» Exercise input
--
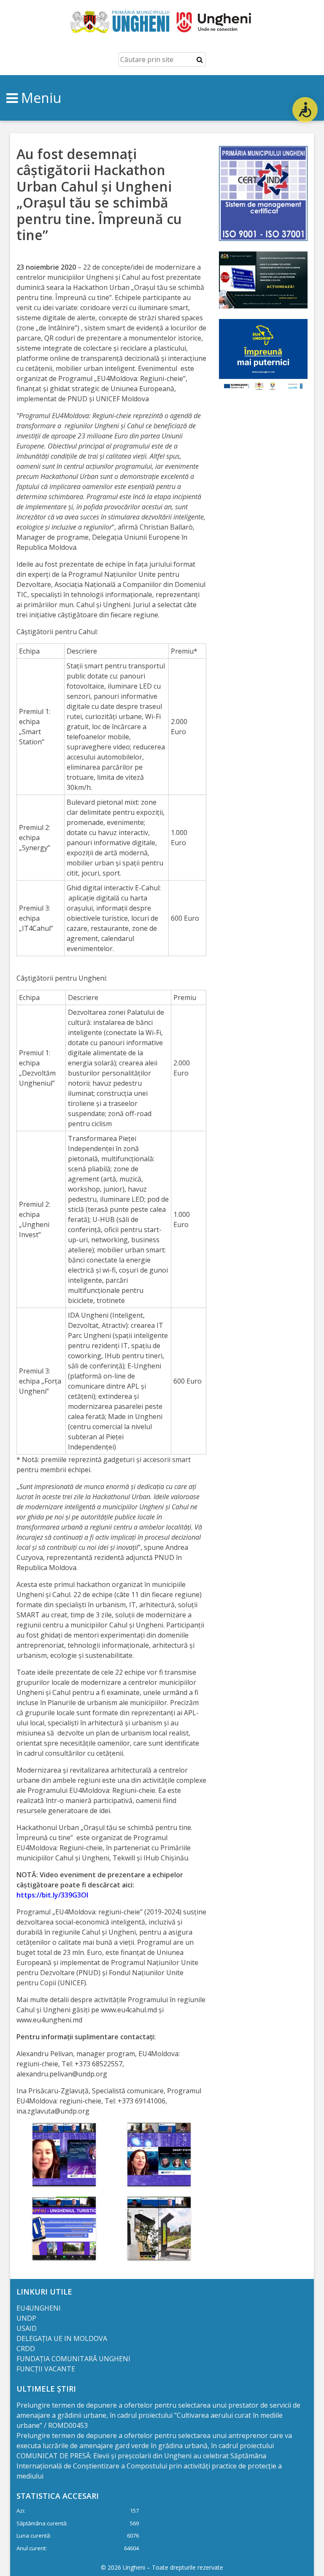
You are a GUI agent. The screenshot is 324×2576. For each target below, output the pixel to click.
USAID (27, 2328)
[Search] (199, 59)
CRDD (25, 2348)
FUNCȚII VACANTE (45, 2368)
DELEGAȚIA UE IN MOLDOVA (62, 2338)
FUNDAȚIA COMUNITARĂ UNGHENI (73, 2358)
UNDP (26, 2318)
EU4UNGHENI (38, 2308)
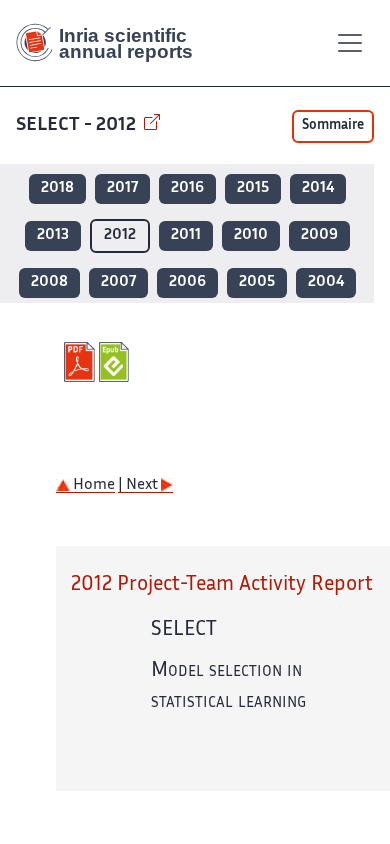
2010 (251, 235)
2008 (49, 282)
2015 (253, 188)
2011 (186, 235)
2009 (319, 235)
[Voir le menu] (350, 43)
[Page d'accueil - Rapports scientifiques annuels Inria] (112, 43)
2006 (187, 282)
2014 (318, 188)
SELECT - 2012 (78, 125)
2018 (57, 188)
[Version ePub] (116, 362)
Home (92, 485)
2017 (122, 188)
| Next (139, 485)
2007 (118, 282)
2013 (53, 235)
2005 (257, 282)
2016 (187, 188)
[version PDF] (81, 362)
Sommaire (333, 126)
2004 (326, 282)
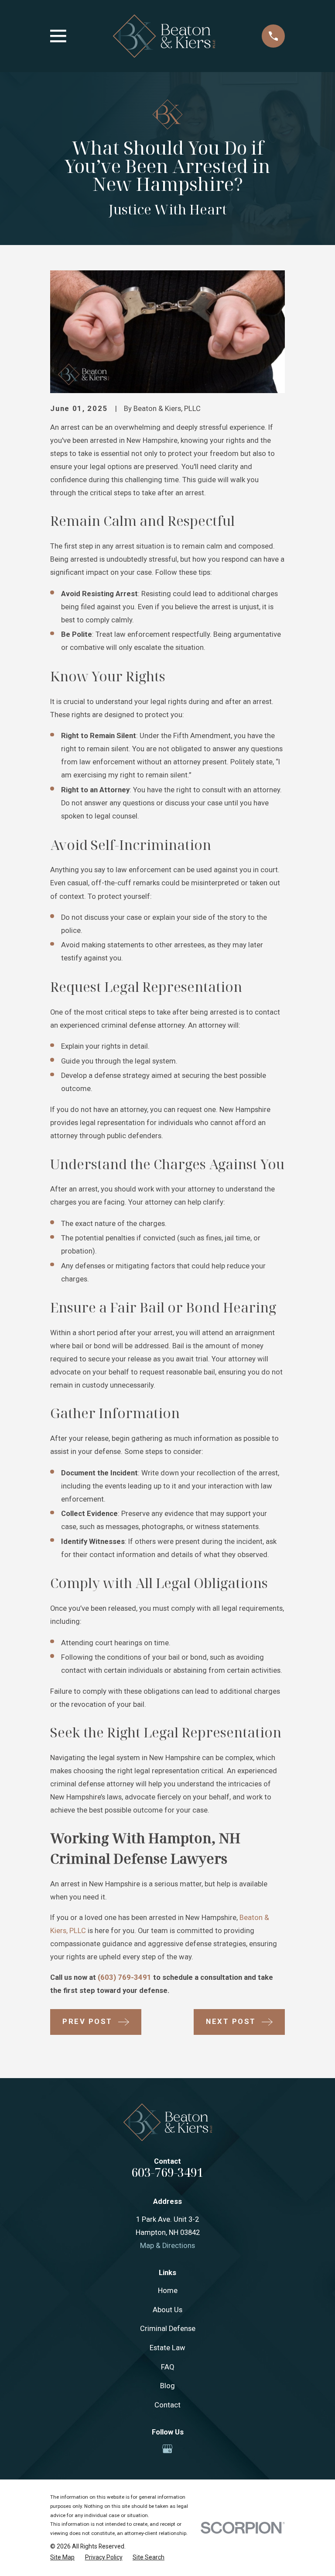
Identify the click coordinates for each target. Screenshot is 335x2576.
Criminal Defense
--
» Task item
Go to the line above holding "FUNDAȚIA COMUNITARĂ UNGHENI (73, 2358)", then copy exactly each line down to and including the one holding "2004 (326, 282)", leaving pictures out.

» Answer section
FUNDAȚIA COMUNITARĂ UNGHENI (73, 2358)
UNDP (26, 2318)
EU4UNGHENI (38, 2308)
2010 (251, 235)
2008 (49, 282)
2015 (253, 188)
2011 (186, 235)
2009 (319, 235)
[Voir le menu] (350, 43)
[Page d'accueil - Rapports scientifiques annuels Inria] (112, 43)
2006 (187, 282)
2014 (318, 188)
SELECT - 2012 (78, 125)
2018 (57, 188)
[Version ePub] (116, 362)
Home (92, 485)
2017 (122, 188)
| Next (139, 485)
2007 (118, 282)
2013 (53, 235)
2005 (257, 282)
2016 (187, 188)
[version PDF] (81, 362)
Sommaire (333, 126)
2004 (326, 282)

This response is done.